• [What this task involves]: In the entries below, filter for the word "will" and copy every matching line.
-=-=-=-=-
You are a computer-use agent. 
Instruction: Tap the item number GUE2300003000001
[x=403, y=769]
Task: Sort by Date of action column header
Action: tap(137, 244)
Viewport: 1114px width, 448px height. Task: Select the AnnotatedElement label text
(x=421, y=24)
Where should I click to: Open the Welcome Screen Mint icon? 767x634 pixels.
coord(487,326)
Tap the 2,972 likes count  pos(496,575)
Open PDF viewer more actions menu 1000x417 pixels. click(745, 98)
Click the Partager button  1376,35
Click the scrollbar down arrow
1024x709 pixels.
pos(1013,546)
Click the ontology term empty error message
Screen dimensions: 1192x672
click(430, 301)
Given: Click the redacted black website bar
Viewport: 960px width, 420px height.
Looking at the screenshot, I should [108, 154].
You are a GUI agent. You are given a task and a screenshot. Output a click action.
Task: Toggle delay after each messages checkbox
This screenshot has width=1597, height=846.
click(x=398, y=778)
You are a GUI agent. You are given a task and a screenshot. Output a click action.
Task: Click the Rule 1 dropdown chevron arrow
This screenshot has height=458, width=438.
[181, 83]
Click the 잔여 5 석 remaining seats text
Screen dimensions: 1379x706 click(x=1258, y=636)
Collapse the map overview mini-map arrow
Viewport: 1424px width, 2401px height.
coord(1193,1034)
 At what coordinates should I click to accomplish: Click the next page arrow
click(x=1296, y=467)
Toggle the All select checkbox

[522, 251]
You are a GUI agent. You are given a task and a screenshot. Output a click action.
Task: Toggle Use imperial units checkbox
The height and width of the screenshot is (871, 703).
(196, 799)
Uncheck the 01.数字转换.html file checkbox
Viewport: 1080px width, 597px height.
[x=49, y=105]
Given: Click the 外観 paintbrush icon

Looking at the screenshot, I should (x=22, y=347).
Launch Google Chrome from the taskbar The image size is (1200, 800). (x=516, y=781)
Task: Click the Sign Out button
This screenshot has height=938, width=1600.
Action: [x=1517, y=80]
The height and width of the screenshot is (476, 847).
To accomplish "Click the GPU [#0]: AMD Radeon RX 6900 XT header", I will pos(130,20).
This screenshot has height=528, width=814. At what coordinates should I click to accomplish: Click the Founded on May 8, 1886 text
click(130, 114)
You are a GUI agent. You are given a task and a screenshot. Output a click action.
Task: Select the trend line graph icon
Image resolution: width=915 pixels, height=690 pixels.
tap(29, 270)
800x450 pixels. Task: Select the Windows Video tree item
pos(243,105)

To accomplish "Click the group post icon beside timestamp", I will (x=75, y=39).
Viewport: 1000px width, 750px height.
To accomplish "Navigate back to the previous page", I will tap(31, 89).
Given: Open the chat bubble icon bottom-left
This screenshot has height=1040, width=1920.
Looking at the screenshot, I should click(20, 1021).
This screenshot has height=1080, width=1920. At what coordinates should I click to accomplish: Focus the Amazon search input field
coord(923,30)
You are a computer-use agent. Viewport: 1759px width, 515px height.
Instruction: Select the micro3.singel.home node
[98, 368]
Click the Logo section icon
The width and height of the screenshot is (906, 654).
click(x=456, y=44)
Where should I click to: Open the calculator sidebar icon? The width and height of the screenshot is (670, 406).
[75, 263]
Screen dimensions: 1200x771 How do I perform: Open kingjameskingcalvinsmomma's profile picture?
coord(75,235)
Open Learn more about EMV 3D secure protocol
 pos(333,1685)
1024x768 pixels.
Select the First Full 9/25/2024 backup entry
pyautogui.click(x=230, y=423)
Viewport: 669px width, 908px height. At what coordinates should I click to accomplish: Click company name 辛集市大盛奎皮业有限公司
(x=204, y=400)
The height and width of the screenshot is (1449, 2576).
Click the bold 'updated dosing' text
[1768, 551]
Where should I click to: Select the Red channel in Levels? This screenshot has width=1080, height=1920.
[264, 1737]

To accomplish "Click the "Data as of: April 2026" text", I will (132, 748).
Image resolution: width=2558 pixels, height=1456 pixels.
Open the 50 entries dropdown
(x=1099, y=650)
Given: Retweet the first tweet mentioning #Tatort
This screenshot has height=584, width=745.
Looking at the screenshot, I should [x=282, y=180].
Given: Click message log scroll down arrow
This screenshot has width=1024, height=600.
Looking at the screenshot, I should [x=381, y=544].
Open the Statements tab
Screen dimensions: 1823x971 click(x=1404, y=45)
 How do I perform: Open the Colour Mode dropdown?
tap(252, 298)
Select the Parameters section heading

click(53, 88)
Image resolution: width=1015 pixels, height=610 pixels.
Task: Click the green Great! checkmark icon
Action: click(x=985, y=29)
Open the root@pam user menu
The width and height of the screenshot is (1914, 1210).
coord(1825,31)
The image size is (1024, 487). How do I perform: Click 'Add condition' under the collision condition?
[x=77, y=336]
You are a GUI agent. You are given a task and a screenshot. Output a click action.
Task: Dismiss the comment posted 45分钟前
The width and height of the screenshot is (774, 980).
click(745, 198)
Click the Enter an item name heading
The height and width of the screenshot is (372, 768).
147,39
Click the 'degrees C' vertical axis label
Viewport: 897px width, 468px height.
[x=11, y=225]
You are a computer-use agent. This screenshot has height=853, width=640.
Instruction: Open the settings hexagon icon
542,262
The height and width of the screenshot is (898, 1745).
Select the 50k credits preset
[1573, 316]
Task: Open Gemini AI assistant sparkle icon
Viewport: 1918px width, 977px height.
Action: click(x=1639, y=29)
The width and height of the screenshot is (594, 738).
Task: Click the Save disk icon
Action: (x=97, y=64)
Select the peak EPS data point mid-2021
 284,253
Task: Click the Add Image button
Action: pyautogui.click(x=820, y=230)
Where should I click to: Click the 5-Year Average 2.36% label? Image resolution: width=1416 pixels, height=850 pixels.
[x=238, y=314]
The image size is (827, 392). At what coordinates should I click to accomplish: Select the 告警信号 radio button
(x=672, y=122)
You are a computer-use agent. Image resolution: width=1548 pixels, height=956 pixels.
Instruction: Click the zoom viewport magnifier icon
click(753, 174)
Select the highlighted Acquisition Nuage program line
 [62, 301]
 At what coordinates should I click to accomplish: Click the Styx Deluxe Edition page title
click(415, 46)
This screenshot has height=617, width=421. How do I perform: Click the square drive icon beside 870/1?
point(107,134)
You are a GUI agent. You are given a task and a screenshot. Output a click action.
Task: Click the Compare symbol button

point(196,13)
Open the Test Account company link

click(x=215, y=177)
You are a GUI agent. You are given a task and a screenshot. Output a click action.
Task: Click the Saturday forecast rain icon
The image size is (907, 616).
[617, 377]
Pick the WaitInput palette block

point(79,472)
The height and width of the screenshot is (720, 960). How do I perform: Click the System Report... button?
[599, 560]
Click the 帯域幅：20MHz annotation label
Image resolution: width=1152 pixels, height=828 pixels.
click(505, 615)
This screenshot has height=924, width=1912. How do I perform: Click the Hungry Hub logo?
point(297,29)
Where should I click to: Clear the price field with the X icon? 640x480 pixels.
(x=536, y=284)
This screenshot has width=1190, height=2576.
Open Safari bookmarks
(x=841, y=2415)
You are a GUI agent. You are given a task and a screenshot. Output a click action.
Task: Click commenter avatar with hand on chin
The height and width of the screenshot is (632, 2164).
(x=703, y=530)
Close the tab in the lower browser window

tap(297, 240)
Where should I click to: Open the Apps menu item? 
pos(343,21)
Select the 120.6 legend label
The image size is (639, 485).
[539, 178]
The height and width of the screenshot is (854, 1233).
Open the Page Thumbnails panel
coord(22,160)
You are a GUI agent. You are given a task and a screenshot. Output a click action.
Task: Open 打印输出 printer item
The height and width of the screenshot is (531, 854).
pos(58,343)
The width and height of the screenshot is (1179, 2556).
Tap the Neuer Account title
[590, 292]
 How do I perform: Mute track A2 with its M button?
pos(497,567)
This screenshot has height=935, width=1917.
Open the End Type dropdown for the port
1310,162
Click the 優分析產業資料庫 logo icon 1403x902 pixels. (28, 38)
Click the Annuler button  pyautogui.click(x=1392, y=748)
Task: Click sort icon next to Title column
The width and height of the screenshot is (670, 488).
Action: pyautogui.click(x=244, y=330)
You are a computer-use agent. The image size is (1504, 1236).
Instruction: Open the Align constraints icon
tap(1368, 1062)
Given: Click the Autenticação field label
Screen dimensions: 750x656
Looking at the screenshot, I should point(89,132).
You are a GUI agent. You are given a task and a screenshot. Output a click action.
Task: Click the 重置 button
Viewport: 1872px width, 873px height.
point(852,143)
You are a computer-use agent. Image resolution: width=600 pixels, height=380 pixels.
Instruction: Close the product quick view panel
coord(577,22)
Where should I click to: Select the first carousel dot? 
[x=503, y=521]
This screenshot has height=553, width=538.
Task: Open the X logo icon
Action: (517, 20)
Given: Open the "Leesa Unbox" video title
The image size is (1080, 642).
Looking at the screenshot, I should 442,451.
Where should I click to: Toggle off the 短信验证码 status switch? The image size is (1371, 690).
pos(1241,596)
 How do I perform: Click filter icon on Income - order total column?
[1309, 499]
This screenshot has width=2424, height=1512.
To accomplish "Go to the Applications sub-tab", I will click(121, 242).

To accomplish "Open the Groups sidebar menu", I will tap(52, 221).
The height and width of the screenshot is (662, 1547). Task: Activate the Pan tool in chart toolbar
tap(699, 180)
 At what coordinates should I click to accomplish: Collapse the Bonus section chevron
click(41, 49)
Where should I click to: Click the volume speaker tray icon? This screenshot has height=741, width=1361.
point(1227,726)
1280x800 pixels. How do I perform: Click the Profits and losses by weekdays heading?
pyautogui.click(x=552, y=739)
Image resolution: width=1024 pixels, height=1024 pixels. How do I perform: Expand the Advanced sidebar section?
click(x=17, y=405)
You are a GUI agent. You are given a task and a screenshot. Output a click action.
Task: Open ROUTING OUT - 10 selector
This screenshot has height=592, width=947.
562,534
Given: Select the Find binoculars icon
-=-=-=-=-
• [Written response]:
To accomplish "Click the GPU [#0]: AMD Radeon RX 6900 XT header", I will pos(130,20).
To accomplish "Click the group post icon beside timestamp", I will (x=75, y=39).
To accomplish "Navigate back to the previous page", I will tap(31, 89).
To accomplish "Click the "Data as of: April 2026" text", I will (132, 748).
To accomplish "Go to the Applications sub-tab", I will click(121, 242).
To accomplish "Open the Groups sidebar menu", I will tap(52, 221).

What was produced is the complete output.